**EXCERPT**.

.....

Given a string containing digits from 2-9, return all possible letter combinations that the number could represent on a phone keypad.

Approach

Recursive backtracking: map each digit to its letters, build combinations one digit at a time. At each level pick one letter for the current digit, then recurse on remaining digits.

When to Use

Cartesian product generation, combinatorial enumeration. Similar structure to permutations but across different character sets.

Complexity

TimeO(4^n) — where n = number of digits (worst case: 7 and 9 have 4 letters)
SpaceO(n) — recursion depth (excluding output)

Source

"""Letter Combinations of a Phone Number — digit-to-letter mapping.

Problem:
    Given a string containing digits from 2-9, return all possible
    letter combinations that the number could represent on a phone keypad.

Approach:
    Recursive backtracking: map each digit to its letters, build
    combinations one digit at a time. At each level pick one letter
    for the current digit, then recurse on remaining digits.

When to use:
    Cartesian product generation, combinatorial enumeration. Similar
    structure to permutations but across different character sets.

Complexity:
    Time:  O(4^n) — where n = number of digits (worst case: 7 and 9 have 4 letters)
    Space: O(n) — recursion depth (excluding output)
"""

.....

**INSTRUCTIONS FOR THE TASK**. Please print the stretch of the phone-keypad letter combinations text from "TimeO(4^n) — where" through "Number — digit-to-letter mapping.", character for character.

**AVAILABLE DATA**.

.....

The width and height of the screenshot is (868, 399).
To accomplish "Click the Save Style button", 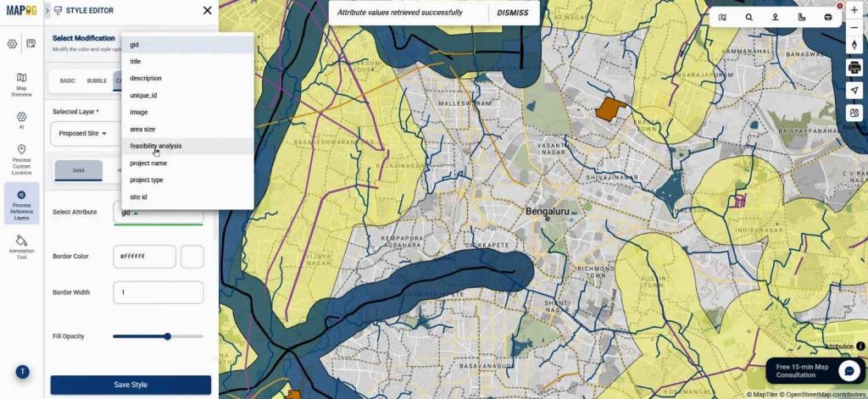I will click(131, 385).
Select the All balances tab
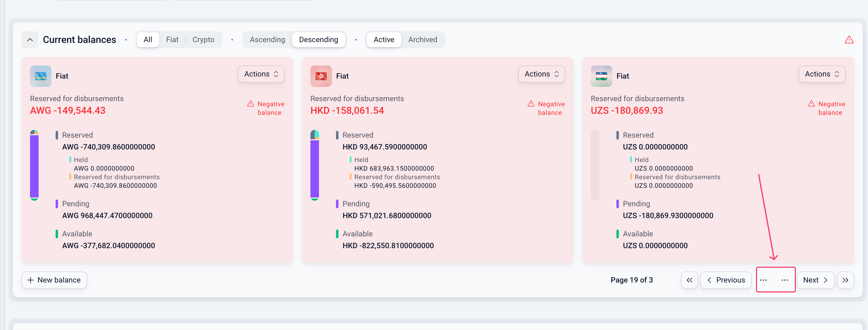Image resolution: width=868 pixels, height=330 pixels. click(x=148, y=40)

.....

**COMPLETE RESPONSE**.
TimeO(4^n) — where n = number of digits (worst case: 7 and 9 have 4 letters)
SpaceO(n) — recursion depth (excluding output)

Source

"""Letter Combinations of a Phone Number — digit-to-letter mapping.